Brief
Please copy the records from the line with "1389x868 pixels." up to and including the line with "Action: 534,844", word for word, and leave out the pictures.

Records for the task
• • • • •

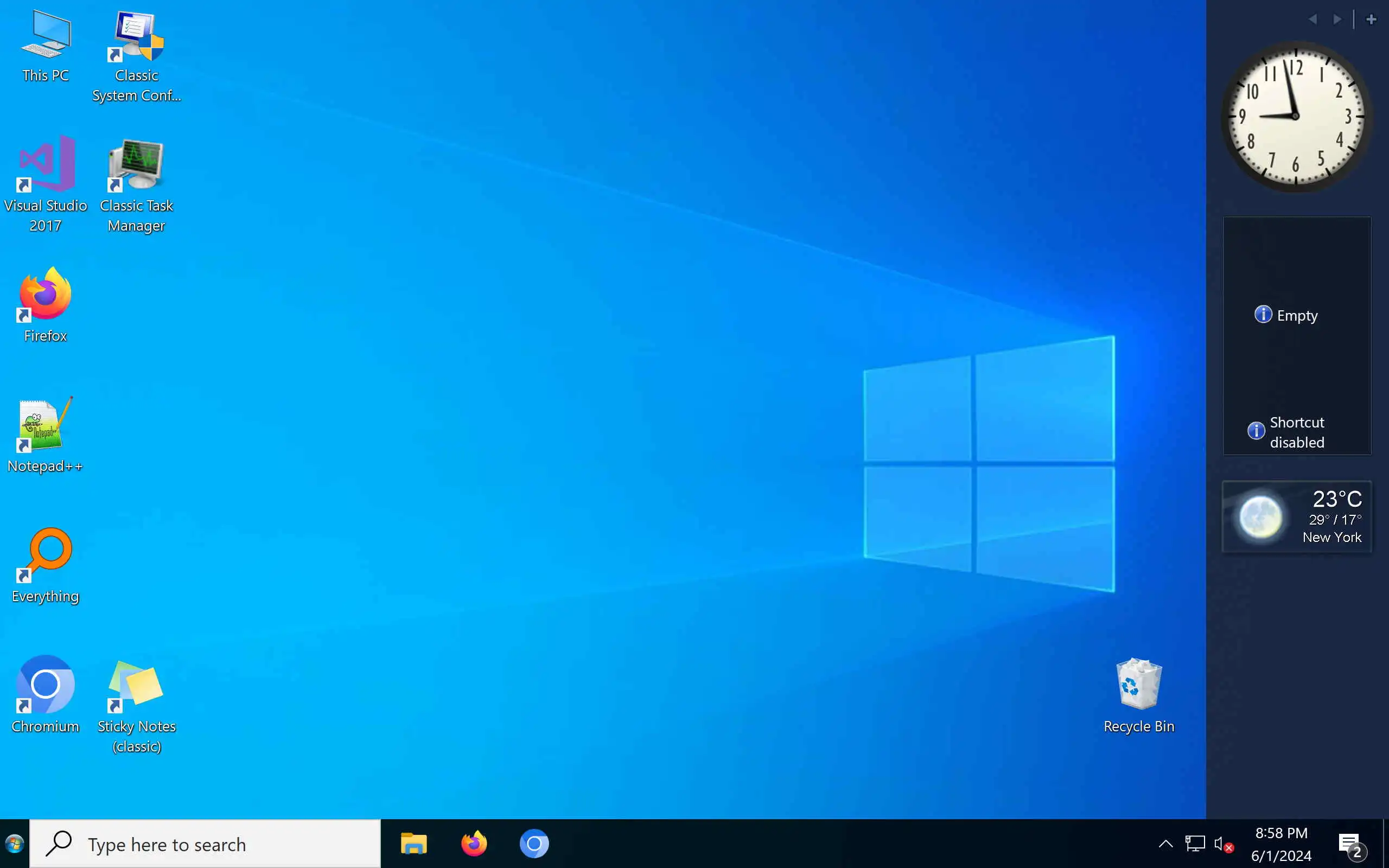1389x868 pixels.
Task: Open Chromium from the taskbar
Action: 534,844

• • • • •

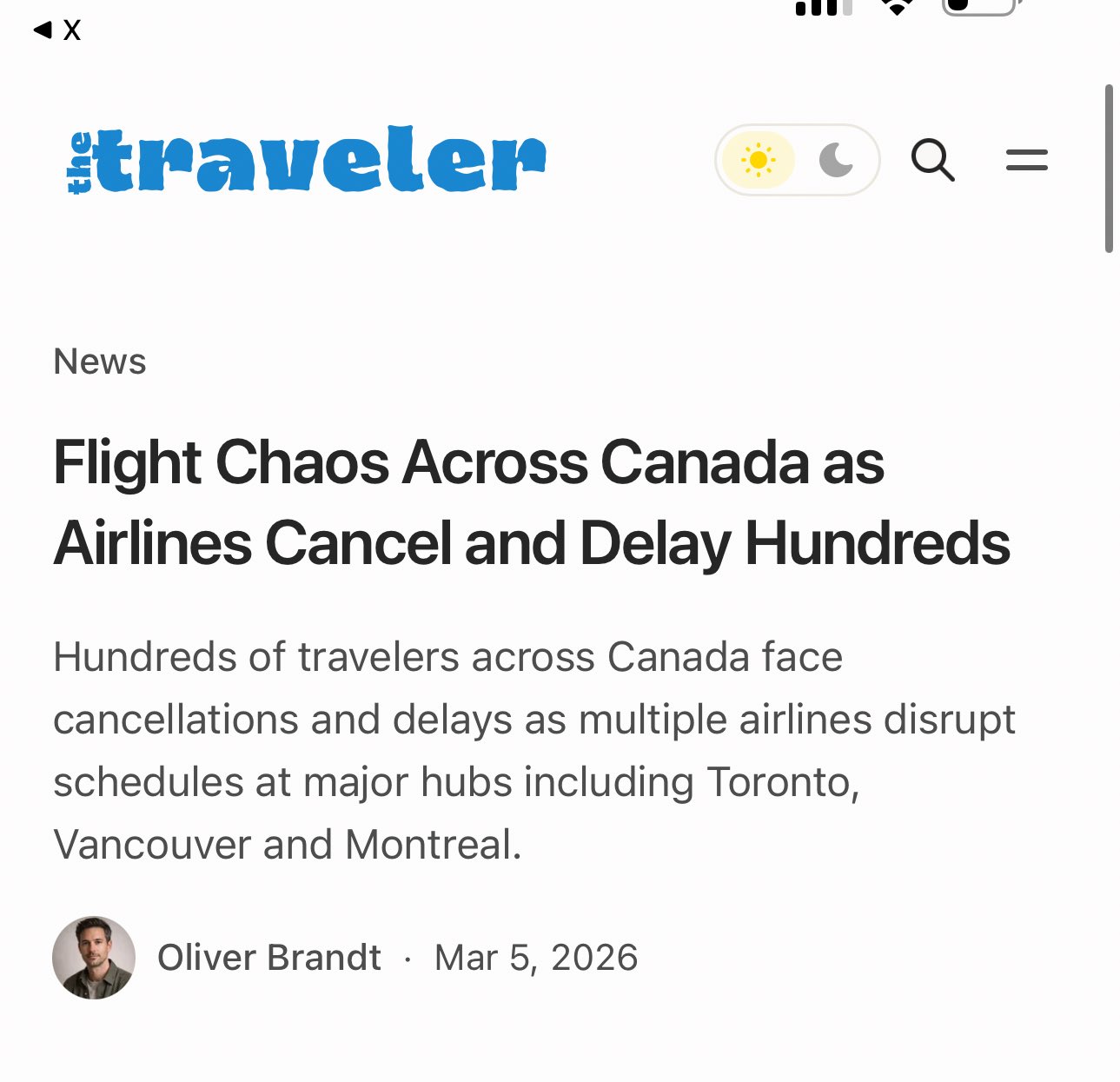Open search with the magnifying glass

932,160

• • • • •

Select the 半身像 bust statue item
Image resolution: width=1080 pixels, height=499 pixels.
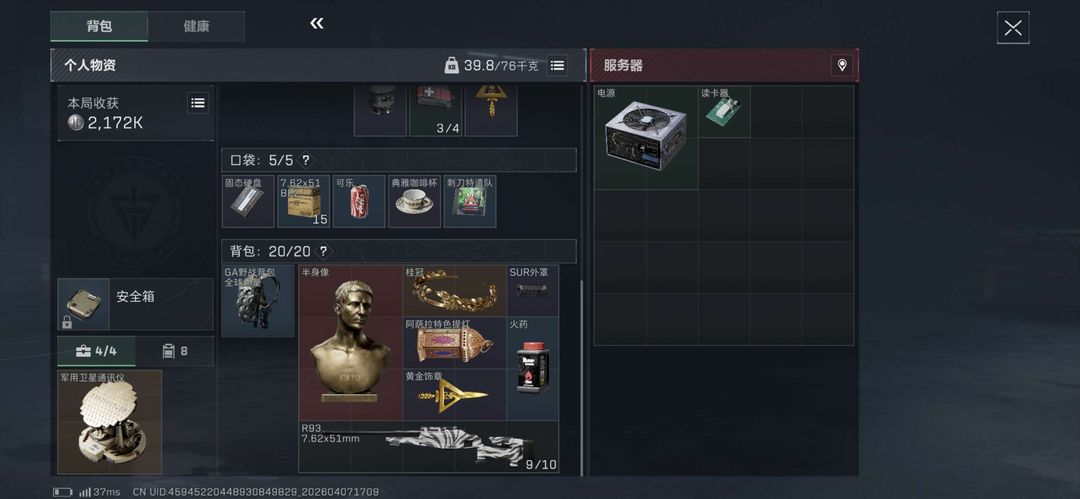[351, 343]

• • • • •

Expected answer
1389x868 pixels.
Task: Open Chromium from the taskbar
Action: 534,844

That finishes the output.